== What this exercise asks ==
(1) In the text on amblypygid anatomy, where does respiration take place?
(2) Write the next part of the text on amblypygid anatomy, picking up after its final sentence.

== Text provided ==
As is the case with other arthropods, amblypygids have an open circulatory system. The heart consists of a muscular tube running lengthwise along the dorsal center of the opisthosoma. At its anterior end, its largest single connection, the aorta anterior transports blood to a large sinus and several branching aortas that supply blood to the chelicerae, pedipalps, legs, and organs of the prosoma. In the opisthosoma, lateral arteries branch directly off from the walls of the heart, supplying blood to the opisthosoma. A small aorta at the far posterior tip of the heart, the aorta posterior, also serves this purpose. Hemolymph flow is checked by passive valves at each aorta and artery connection to the heart, which open during the systole (heart contraction) and close during diastole, maintaining unidirectional flow of hemolymph.

Respiration takes place in the book lungs on the underside of the opisthosoma. After supplying oxygen to the organs and tissues of the opisthosoma, hemolymph flows into a paired longitudinal ventral sinus. It then flows through the sinuses surrounding the posterior and then anterior book lungs, becoming oxygenated. The oxygenated blood flows through two pulmo-pericardial sinuses to the pericardial sinus, surrounding the heart. From there, blood is drawn back into the heart through ostia—slit like openings in the side of the heart that open and close opposite to the aortic and arterial valves.

==== Nervous system ====

Illustration of the central nervous system of an amblypygid, 1904. br = brain/supraesophageal ganglion; ce = cauda equina, opisthomal nerve; le = lateral eyes; me = median eyes; nch = cheliceral nerve; np1-np4 = nerves of the first through fourth pairs of legs; npd = pedipalp nerve; seg = subesophageal ganglion.

The central nervous system of whipspiders is contained within the prosoma. Similarly to spiders, it is mainly composed of a supraesophageal ganglion and subesophageal ganglion, so named for their positions above and below the esophagus and sucking stomach, also located in the prosoma. The supraesophageal ganglion is also referred to as the "brain" of the amblypygid, and is smaller than the subesophageal. It contains the protocerebrum and connections to the eyes and chelicerae. The much larger subesophageal ganglion contains the ganglia of all the other limbs of the whipspider, and those of the opisthosoma. Large mushroom bodies, the largest among all arthropods except horseshoe crabs, make up a large portion of the brain, receiving visual and olfactory sensory inputs.

==== Sense organs ====
The most important sensory structures of whipspiders are the antenniform "whip" legs, which are covered in numerous sensilla (singular: sensillum), small sense organs of the cuticle. Additionally, other sensors are present on the six walking legs, and elsewhere on the body. The eyes of amblypygi are small and of little importance compared to other sensory methods, such as their extremely acute chemoreception and mechanoreception.

===== Eyes =====
While they usually possess eight eyes, amblypygi have extremely poor vision. Typically, eight eyes are arranged in three clusters, with two eyes located in a medial eye cluster, and six total lateral eyes in one group of three per side. In species that primarily inhabit caves, the median, lateral, or all eyes may be reduced or absent. All whipspider eyes are what are known as ocelli, or simple arthropod eyes, similarly to spiders. Amblypygi are sensitive to being suddenly illuminated, using their limited vision to find dark hiding places. The eyes are of little importance to the navigational abilities of amblypygi, with blinded individuals usually being able to return to their home hiding place, and olfactory deprivation having a stronger effect than visual impairment.

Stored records
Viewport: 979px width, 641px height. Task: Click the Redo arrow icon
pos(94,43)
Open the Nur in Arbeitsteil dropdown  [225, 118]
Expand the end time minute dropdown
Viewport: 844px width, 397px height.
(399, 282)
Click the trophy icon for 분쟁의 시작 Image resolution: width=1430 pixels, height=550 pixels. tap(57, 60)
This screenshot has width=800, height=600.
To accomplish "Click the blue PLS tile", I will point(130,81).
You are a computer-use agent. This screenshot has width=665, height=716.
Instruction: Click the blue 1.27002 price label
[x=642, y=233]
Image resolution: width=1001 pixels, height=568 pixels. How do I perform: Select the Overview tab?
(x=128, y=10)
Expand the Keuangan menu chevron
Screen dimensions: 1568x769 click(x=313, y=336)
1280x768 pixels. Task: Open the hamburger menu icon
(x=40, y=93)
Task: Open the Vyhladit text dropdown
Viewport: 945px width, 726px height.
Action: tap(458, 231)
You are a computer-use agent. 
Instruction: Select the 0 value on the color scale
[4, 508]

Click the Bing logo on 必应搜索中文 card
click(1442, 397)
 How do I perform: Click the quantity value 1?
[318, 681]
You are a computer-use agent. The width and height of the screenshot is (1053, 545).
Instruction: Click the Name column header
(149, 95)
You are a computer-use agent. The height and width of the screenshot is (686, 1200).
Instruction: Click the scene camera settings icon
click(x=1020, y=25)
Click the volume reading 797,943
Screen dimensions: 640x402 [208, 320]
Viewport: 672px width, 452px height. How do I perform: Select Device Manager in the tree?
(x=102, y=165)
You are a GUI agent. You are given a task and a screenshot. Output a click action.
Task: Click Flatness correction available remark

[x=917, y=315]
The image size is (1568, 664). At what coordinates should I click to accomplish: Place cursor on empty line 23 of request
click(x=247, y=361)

== Answers for each item ==
(1) In the book lungs on the underside of the opisthosoma.

(2)
===== Leg sensilla =====
The legs, and in particular the flexible many-articulated tarsus segments of the antenniform pair, are densely populated with chemoreceptors for olfaction and mechanoreceptors for touch and sensing air currents.

The most numerous and the longest of the hair-type sinsilla on the tibiae and tarsi of the whip legs are bristles. Several dendrites contained within the bristles run to a terminal pore at the tip, with two other dendrites ending at the base of the bristle having characteristics of mechanoreceptive neurons. The bristles are the only sensilla that have a distinct socket and moveable shaft, and touching them causes action potentials. The bristles are thought to respond to both mechanical and chemical stimuli. Some bristles are flattened in shape, which may allow them to be more responsive to air currents.

The tip of an amblypygid antenniform leg, Sarax seychellarum. A. view of most distal article showing rod sensilla. B. closeup showing reduced tarsal claws. C. another view of the last tarsal article showing rod sensilla and olfactory setae. D. Rod sensilla and olfactory setae.

Trichobothria, also known as filiform hairs, are more numerous on the walking legs but are also present on the antenniform legs. They consist of a long and slender shaft mounted in a deep socket. They are considered to be tactile organs, with those of the walking legs capable of detecting tiny air currents from prey up to 60 cm away. The longest trichobothria, up to 2 mm long on the walking legs, typically cause an escape response when stimulated while the shorter trichobothria of the antenniform legs do not.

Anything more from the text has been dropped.